Exercise objective
The expected output is every entry that follows, reproduced exactly.

Dataset entries
+ + + +

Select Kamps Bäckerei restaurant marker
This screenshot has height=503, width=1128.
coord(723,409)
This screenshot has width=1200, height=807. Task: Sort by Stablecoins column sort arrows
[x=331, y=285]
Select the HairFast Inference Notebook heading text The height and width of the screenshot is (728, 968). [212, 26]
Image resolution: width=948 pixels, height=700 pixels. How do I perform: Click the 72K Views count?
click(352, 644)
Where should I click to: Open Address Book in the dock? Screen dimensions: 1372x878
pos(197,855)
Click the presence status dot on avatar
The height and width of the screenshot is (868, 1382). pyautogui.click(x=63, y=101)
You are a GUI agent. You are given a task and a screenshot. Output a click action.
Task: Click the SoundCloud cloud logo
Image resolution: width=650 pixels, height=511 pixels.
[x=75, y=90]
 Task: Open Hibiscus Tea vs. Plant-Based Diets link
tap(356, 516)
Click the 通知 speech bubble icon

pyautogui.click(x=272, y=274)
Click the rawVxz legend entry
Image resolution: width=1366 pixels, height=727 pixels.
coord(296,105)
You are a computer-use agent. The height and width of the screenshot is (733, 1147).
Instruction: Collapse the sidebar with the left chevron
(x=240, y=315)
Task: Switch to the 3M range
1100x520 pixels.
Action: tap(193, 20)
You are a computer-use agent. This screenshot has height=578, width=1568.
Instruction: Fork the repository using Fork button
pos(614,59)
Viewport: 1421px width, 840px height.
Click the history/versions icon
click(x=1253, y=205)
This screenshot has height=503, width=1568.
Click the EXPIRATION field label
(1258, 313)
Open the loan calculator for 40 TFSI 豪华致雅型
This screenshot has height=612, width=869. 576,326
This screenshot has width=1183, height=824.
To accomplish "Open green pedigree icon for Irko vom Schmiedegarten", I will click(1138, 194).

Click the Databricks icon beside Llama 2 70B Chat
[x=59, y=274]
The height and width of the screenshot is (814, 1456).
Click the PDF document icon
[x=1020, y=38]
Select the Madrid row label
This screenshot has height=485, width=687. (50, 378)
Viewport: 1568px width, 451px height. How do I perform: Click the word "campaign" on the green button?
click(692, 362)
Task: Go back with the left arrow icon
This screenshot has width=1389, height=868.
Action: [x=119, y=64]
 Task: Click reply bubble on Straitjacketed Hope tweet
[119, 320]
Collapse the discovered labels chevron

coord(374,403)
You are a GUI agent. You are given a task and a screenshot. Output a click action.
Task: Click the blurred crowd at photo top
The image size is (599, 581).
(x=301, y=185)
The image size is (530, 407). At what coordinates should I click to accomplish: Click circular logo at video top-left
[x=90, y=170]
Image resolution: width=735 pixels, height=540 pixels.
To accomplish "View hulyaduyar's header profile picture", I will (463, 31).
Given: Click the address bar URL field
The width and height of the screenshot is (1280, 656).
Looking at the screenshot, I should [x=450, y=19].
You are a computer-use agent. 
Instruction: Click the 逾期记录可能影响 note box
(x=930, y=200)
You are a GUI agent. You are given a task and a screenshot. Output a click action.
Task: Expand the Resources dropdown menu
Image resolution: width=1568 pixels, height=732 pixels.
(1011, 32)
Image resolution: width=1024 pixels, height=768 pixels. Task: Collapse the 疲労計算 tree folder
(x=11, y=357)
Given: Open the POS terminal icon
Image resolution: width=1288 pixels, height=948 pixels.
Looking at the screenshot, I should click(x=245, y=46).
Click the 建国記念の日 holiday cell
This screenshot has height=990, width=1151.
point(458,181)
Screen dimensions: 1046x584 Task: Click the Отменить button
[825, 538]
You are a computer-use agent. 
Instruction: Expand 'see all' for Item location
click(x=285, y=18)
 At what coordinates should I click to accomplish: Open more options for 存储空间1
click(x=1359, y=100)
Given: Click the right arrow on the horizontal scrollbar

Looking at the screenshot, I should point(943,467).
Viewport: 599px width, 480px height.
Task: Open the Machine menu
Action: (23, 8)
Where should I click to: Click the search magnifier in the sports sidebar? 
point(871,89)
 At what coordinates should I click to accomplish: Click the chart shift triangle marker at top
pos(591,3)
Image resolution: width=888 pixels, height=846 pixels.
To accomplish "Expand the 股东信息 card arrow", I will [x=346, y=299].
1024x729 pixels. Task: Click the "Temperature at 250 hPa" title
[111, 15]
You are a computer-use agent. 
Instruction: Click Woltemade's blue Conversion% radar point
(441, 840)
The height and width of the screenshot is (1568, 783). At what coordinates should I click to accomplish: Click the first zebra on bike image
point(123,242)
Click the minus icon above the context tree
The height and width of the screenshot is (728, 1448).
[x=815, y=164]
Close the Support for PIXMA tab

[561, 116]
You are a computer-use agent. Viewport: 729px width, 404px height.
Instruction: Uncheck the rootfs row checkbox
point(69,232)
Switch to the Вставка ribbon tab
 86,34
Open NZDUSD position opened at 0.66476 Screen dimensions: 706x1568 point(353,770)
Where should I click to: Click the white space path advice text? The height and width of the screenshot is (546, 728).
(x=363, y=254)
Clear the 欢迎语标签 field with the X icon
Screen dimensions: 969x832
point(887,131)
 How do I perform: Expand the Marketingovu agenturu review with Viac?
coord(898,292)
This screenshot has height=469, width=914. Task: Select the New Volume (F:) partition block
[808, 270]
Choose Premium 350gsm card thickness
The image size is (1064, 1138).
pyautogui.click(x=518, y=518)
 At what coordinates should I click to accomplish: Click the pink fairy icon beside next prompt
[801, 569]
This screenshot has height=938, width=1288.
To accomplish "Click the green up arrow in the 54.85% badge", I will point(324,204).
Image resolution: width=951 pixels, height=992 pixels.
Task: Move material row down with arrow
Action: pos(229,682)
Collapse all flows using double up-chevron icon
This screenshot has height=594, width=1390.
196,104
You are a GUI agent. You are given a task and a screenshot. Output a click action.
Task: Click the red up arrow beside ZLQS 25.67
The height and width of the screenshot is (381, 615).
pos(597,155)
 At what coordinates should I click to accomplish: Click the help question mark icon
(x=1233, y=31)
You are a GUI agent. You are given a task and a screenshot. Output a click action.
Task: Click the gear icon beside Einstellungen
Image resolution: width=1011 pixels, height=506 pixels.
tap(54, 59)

+ + + +

Solution
Select Kamps Bäckerei restaurant marker
This screenshot has height=503, width=1128.
coord(723,409)
This screenshot has width=1200, height=807. Task: Sort by Stablecoins column sort arrows
[x=331, y=285]
Select the HairFast Inference Notebook heading text The height and width of the screenshot is (728, 968). [212, 26]
Image resolution: width=948 pixels, height=700 pixels. How do I perform: Click the 72K Views count?
click(352, 644)
Where should I click to: Open Address Book in the dock? Screen dimensions: 1372x878
pos(197,855)
Click the presence status dot on avatar
The height and width of the screenshot is (868, 1382). pyautogui.click(x=63, y=101)
You are a GUI agent. You are given a task and a screenshot. Output a click action.
Task: Click the SoundCloud cloud logo
Image resolution: width=650 pixels, height=511 pixels.
[x=75, y=90]
 Task: Open Hibiscus Tea vs. Plant-Based Diets link
tap(356, 516)
Click the 通知 speech bubble icon

pyautogui.click(x=272, y=274)
Click the rawVxz legend entry
Image resolution: width=1366 pixels, height=727 pixels.
coord(296,105)
You are a computer-use agent. The height and width of the screenshot is (733, 1147).
Instruction: Collapse the sidebar with the left chevron
(x=240, y=315)
Task: Switch to the 3M range
1100x520 pixels.
Action: tap(193, 20)
You are a computer-use agent. This screenshot has height=578, width=1568.
Instruction: Fork the repository using Fork button
pos(614,59)
Viewport: 1421px width, 840px height.
Click the history/versions icon
click(x=1253, y=205)
This screenshot has height=503, width=1568.
Click the EXPIRATION field label
(1258, 313)
Open the loan calculator for 40 TFSI 豪华致雅型
This screenshot has height=612, width=869. 576,326
This screenshot has width=1183, height=824.
To accomplish "Open green pedigree icon for Irko vom Schmiedegarten", I will click(1138, 194).

Click the Databricks icon beside Llama 2 70B Chat
[x=59, y=274]
The height and width of the screenshot is (814, 1456).
Click the PDF document icon
[x=1020, y=38]
Select the Madrid row label
This screenshot has height=485, width=687. (50, 378)
Viewport: 1568px width, 451px height. How do I perform: Click the word "campaign" on the green button?
click(692, 362)
Task: Go back with the left arrow icon
This screenshot has width=1389, height=868.
Action: [x=119, y=64]
 Task: Click reply bubble on Straitjacketed Hope tweet
[119, 320]
Collapse the discovered labels chevron

coord(374,403)
You are a GUI agent. You are given a task and a screenshot. Output a click action.
Task: Click the blurred crowd at photo top
The image size is (599, 581).
(x=301, y=185)
The image size is (530, 407). At what coordinates should I click to accomplish: Click circular logo at video top-left
[x=90, y=170]
Image resolution: width=735 pixels, height=540 pixels.
To accomplish "View hulyaduyar's header profile picture", I will (463, 31).
Given: Click the address bar URL field
The width and height of the screenshot is (1280, 656).
Looking at the screenshot, I should [x=450, y=19].
You are a computer-use agent. 
Instruction: Click the 逾期记录可能影响 note box
(x=930, y=200)
You are a GUI agent. You are given a task and a screenshot. Output a click action.
Task: Expand the Resources dropdown menu
Image resolution: width=1568 pixels, height=732 pixels.
(1011, 32)
Image resolution: width=1024 pixels, height=768 pixels. Task: Collapse the 疲労計算 tree folder
(x=11, y=357)
Given: Open the POS terminal icon
Image resolution: width=1288 pixels, height=948 pixels.
Looking at the screenshot, I should click(x=245, y=46).
Click the 建国記念の日 holiday cell
This screenshot has height=990, width=1151.
point(458,181)
Screen dimensions: 1046x584 Task: Click the Отменить button
[825, 538]
You are a computer-use agent. 
Instruction: Expand 'see all' for Item location
click(x=285, y=18)
 At what coordinates should I click to accomplish: Open more options for 存储空间1
click(x=1359, y=100)
Given: Click the right arrow on the horizontal scrollbar

Looking at the screenshot, I should point(943,467).
Viewport: 599px width, 480px height.
Task: Open the Machine menu
Action: (23, 8)
Where should I click to: Click the search magnifier in the sports sidebar? 
point(871,89)
 At what coordinates should I click to accomplish: Click the chart shift triangle marker at top
pos(591,3)
Image resolution: width=888 pixels, height=846 pixels.
To accomplish "Expand the 股东信息 card arrow", I will [x=346, y=299].
1024x729 pixels. Task: Click the "Temperature at 250 hPa" title
[111, 15]
You are a computer-use agent. 
Instruction: Click Woltemade's blue Conversion% radar point
(441, 840)
The height and width of the screenshot is (1568, 783). At what coordinates should I click to accomplish: Click the first zebra on bike image
point(123,242)
Click the minus icon above the context tree
The height and width of the screenshot is (728, 1448).
[x=815, y=164]
Close the Support for PIXMA tab

[561, 116]
You are a computer-use agent. Viewport: 729px width, 404px height.
Instruction: Uncheck the rootfs row checkbox
point(69,232)
Switch to the Вставка ribbon tab
 86,34
Open NZDUSD position opened at 0.66476 Screen dimensions: 706x1568 point(353,770)
Where should I click to: Click the white space path advice text? The height and width of the screenshot is (546, 728).
(x=363, y=254)
Clear the 欢迎语标签 field with the X icon
Screen dimensions: 969x832
point(887,131)
 How do I perform: Expand the Marketingovu agenturu review with Viac?
coord(898,292)
This screenshot has height=469, width=914. Task: Select the New Volume (F:) partition block
[808, 270]
Choose Premium 350gsm card thickness
The image size is (1064, 1138).
pyautogui.click(x=518, y=518)
 At what coordinates should I click to accomplish: Click the pink fairy icon beside next prompt
[801, 569]
This screenshot has height=938, width=1288.
To accomplish "Click the green up arrow in the 54.85% badge", I will point(324,204).
Image resolution: width=951 pixels, height=992 pixels.
Task: Move material row down with arrow
Action: pos(229,682)
Collapse all flows using double up-chevron icon
This screenshot has height=594, width=1390.
196,104
You are a GUI agent. You are given a task and a screenshot. Output a click action.
Task: Click the red up arrow beside ZLQS 25.67
The height and width of the screenshot is (381, 615).
pos(597,155)
 At what coordinates should I click to accomplish: Click the help question mark icon
(x=1233, y=31)
You are a GUI agent. You are given a task and a screenshot. Output a click action.
Task: Click the gear icon beside Einstellungen
Image resolution: width=1011 pixels, height=506 pixels.
tap(54, 59)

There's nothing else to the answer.